Political landscape shifts climate negotiations at COP29

Stadium at night
The conference stadium in Baku, Azerbaijan, which is hosting the UN’s COP29 Conference. Credit: Sean Gallup/Getty Images

A week after former president Donald Trump again won office in the USA, the world’s countries are gathering to talk climate change.

The 2024 UN Climate Change Conference (COP29) began in Baku, Azerbaijan, yesterday, and will run until 22 November.

It’s the 29th annual meeting of the 198 parties to the United Nations Framework Convention on Climate Change (UNFCCC) treaty.

A major theme of this year’s conference is climate financing: funding emissions reduction, and adaptations to climate change.

But the recent re-election of Trump – who pulled the USA out of the Paris Agreement last time he was president – is going to change the tenor of the conference.

“Even the prospect of Trump coming in had already had a chilling effect on the pre-negotiations for this meeting,” says Professor Jacqueline Peel, an expert in climate change law at the University of Melbourne, who is attending COP29.

“It’s early days, but we do know that the Trump platform in the campaign was that he would again exit the US from the Paris Agreement, which can be done fairly readily with a bit of time.

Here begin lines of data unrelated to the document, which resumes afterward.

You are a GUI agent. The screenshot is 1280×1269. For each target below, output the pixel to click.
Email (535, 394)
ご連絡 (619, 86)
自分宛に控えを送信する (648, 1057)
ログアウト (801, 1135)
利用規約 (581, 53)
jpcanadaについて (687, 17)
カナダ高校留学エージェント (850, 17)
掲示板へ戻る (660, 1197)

“The more nuclear option, so to speak, is that they might actually exit the underlying treaty to the Paris Agreement, which is the UNFCCC.”

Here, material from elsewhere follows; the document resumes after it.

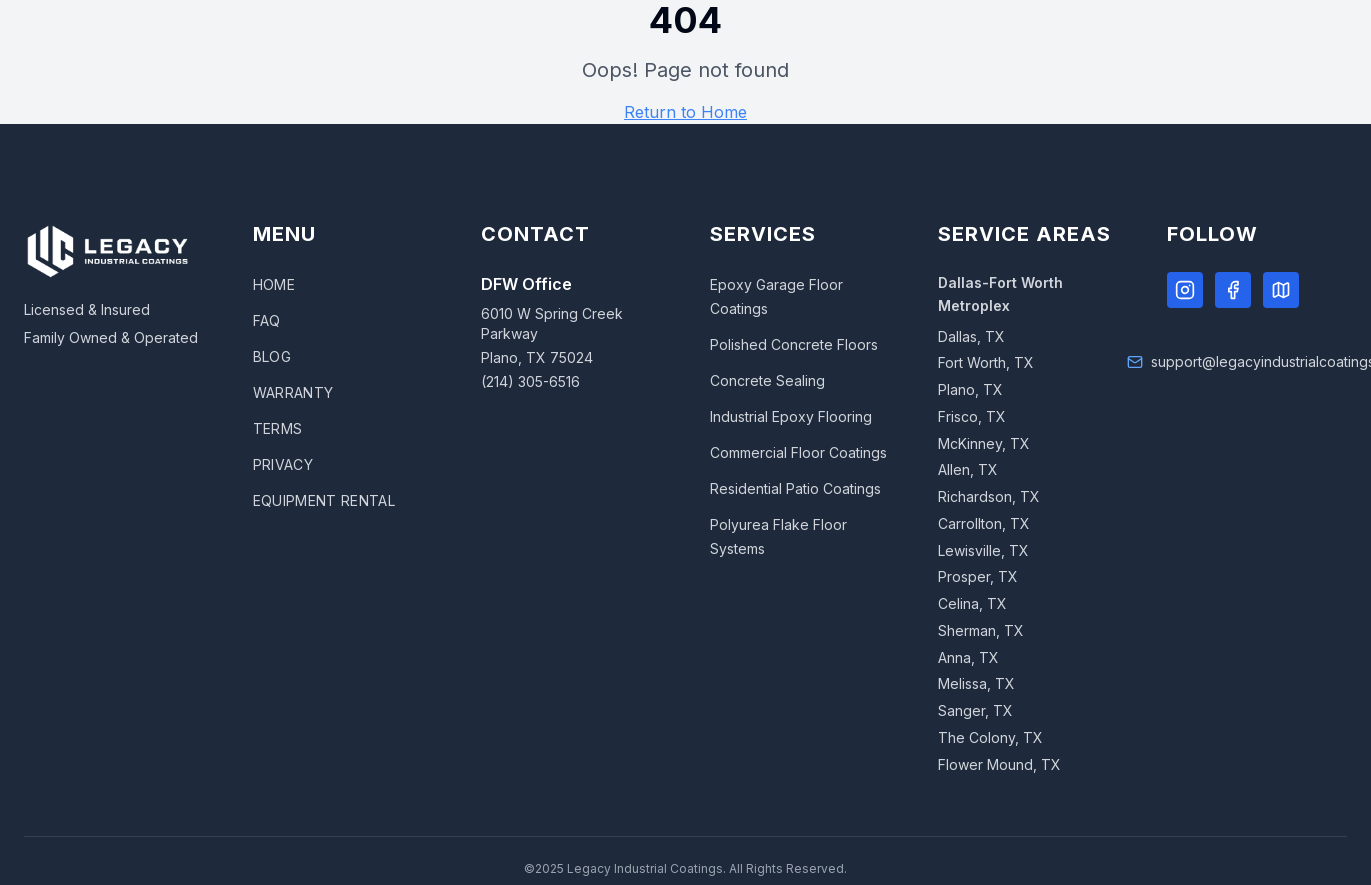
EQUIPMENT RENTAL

This means, according to Peel, that the USA would still be present as an observer – but it wouldn’t participate in negotiations at future COPs.

Professor Mark Howden, a climatologist at the Australian National University, says that while the current Biden administration will be at the conference, and in power for another 2 months, “it’s probably a fair comment to make that the negotiating position of Biden and his colleagues is weakened by the result which has just occurred.”

“The anticipated stepping out of the UNFCCC, and the IPCC, and associated bodies by the US will have very significant impacts, just as it did last time around,” says Howden.

“The US is a major donor, and would be looked to, to be helping set the ceiling of the finance target,” says Peel.

“Without their likely participation , other countries will need to step up into that space if they were going to reach the trillions level that is being talked about in terms of finance.”

Howden says the US’ political shift will have a complicated effect on negotiations.

“Some countries may see this as an opportunity to step up, both for environmental reasons, but also for geopolitical power reasons. Some other countries may see this as a rationale for taking the foot off their own accelerator,” he says.

“A lot of people are talking about the role that China might seek to play and take on a mantle of climate leadership in the absence of the US,” says Peel, adding that private investors are also interested in supplementing state financing.

Howden believes the change in US government should not be used as an excuse by other negotiators.

“The science is pretty clear now: we only have a handful of years before we run out of our carbon budget that’s consistent with 1.5°C, and at current rates of change, we’re likely to exceed 1.5°C on a trend basis by the end of this decade, and possibly sooner,” he says.

“Any sort of arguments which hide behind ‘we can wait out an administration, wait out 4 years before we get back on track’, are not actually supported by science. We haven’t got 4 years to waste.”

The next COP, COP30, will take place in Brazil in November 2025.

Australia has made a bid to co-host COP31 in 2026, in partnership with Pacific nations. There are 2 remaining bids – the other comes from Turkey – and a decision on the host is expected towards the end of the conference.

“Australia is considered a promising host, particularly in conjunction with the Pacific, because of the opportunity that might provide for enhanced climate leadership on a range of issues including finance,” says Peel.

“Obviously, for Australia, one of the key issues that we always are navigating at COPs is the fact that we have major economic reliance on fossil fuels, and particularly fossil fuel exports. So we’re a major emitting economy, in that sense, and that’s also a bone of contention with our Pacific partners.”

Peel says that the partnership with the Pacific may be a good opportunity for domestic climate action.

“Pacific countries are on board with Australia putting forward this bid, but I think there’s an understanding that if the bid was successful, Pacific countries would be wanting to push Australia on the way that it was going to approach emissions reduction, particularly from our fossil fuel exports.

“That may well open up some new kinds of possibilities in the domestic scene.”